→ **YOUR GOAL**
Report how many lines of the listing below include the word "Jungpflanzenanzucht". Give nothing but the number.

(RECORDS PROVIDED)

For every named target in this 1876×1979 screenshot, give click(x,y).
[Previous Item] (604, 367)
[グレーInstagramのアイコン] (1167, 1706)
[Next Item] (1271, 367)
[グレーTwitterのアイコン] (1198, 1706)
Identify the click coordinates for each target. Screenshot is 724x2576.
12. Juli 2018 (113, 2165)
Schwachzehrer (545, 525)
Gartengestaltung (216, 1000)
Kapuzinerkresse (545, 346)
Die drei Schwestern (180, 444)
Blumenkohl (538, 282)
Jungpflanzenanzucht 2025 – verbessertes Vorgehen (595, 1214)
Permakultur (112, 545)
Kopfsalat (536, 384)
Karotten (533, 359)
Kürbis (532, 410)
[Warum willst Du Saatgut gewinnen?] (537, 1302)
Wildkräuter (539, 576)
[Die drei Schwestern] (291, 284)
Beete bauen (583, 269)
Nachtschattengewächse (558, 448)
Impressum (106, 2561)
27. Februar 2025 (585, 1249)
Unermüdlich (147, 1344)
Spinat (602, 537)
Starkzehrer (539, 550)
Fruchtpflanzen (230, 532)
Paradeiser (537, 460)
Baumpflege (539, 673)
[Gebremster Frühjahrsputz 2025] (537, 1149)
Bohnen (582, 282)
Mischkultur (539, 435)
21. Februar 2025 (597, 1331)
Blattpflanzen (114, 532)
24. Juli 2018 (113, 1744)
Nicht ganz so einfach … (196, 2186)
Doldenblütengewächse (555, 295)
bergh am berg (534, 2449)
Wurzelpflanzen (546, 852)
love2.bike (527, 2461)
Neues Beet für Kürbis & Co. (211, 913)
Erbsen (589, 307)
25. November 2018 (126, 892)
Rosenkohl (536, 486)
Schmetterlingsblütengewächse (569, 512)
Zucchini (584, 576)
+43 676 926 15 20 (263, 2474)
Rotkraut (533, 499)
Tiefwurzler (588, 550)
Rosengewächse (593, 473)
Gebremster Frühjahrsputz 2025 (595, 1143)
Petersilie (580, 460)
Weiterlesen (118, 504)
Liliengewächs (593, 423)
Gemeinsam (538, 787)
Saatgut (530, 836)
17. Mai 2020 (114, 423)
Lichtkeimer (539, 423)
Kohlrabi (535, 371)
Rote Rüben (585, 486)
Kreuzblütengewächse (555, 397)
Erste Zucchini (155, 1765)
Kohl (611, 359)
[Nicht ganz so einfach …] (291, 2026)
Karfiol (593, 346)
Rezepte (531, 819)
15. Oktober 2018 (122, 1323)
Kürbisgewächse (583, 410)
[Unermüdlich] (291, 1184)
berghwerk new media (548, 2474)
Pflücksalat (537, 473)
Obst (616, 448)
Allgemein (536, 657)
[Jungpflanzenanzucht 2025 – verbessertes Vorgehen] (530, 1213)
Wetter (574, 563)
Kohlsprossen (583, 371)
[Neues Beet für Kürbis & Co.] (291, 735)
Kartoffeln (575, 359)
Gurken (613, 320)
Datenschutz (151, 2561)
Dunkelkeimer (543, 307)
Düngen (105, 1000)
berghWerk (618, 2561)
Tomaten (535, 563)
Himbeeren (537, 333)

(End RECORDS PROVIDED)

→ **TASK SOLUTION**
2